Probably with a limited travel the same teacher appointed for different schools could serve all such schools. If this arrangement is made, probably the teachers appointed and whose appointments have been disapproved by educational authorities and upheld by us through this judgment could be given preference in employment as well. If common teachers are appointed to schools coming under different managements, then a dispute may arise as to which school management is entitled to appoint the common teacher. We feel this problem could be sorted out by Government appointing teachers in the Government schools and sending them on working arrangement to the aided schools because so long as Government pays salary, it makes no difference whether the Government school teachers are sent to aided schools where appointments are not allowed for want of required number of period of work of the teachers. Since there is more transparency in the appointment of teachers by Government in Government schools, it would be desirable for the Government to take over the appointment of specialist teachers for aided schools where the schools are not authorised to appoint teachers on account of lack of required period of work. The Government is directed to identify the schools where the service of specialist teachers are not available and make appointment of common teachers for such schools so that every school get the facility and the same should be done within a period of three months from the date of receipt of copy of this judgment.

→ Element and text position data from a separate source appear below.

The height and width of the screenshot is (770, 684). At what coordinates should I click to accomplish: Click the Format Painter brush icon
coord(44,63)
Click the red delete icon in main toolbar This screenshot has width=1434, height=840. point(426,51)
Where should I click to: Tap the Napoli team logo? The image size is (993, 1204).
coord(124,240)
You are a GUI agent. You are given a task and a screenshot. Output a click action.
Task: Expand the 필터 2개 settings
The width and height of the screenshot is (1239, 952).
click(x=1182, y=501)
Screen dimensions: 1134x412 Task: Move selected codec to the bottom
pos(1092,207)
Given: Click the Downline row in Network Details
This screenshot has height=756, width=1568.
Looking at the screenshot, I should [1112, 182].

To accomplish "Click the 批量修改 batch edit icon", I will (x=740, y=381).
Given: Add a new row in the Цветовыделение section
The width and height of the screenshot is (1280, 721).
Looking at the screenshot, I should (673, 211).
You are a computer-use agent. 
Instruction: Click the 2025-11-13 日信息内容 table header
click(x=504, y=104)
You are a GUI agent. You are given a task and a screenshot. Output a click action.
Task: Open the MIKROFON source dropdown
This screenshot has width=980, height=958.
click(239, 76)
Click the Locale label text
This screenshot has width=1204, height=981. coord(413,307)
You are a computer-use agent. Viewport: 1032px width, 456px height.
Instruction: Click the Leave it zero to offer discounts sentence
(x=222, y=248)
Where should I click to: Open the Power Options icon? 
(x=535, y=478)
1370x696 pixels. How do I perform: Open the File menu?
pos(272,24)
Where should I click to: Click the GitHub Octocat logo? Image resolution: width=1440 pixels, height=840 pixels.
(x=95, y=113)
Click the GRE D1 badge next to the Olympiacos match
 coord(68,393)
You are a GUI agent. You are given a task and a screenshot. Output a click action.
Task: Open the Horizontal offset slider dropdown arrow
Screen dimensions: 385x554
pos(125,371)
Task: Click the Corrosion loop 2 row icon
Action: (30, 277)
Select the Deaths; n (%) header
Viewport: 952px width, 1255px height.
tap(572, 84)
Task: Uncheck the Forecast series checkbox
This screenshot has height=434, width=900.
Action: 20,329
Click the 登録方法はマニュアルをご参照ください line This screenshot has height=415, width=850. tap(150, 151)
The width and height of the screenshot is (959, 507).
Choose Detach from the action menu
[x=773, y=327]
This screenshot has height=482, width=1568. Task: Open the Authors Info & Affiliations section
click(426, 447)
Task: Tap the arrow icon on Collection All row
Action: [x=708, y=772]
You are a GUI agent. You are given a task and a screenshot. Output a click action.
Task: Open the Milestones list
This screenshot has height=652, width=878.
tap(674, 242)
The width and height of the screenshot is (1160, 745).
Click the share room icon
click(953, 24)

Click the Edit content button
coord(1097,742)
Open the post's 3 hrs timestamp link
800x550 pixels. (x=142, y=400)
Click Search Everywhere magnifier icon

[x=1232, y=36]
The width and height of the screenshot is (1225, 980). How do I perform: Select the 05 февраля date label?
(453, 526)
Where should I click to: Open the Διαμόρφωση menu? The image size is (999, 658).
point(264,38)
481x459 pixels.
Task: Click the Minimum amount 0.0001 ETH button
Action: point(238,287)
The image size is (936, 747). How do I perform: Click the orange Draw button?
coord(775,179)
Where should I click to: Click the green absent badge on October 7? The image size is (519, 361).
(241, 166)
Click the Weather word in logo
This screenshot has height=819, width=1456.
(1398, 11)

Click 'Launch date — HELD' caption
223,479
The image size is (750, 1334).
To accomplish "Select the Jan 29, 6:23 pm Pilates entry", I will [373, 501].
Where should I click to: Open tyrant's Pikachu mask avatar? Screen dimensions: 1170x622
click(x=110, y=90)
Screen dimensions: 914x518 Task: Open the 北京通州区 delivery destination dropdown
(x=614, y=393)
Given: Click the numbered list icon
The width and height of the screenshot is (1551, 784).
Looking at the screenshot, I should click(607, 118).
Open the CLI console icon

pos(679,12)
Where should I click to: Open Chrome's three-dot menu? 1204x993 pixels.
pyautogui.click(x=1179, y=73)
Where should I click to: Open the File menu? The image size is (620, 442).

Wherever appointments made in violation of the Rules are approved by the educational agency, it is for the Government to recover the salary paid to such teachers from the management concerned for making illegal appointments against the Rules. Further, if the approval is granted in a hurry and against norms, it is for the Government to initiate disciplinary action against the educational authority concerned for perpetuating illegality in the appointments.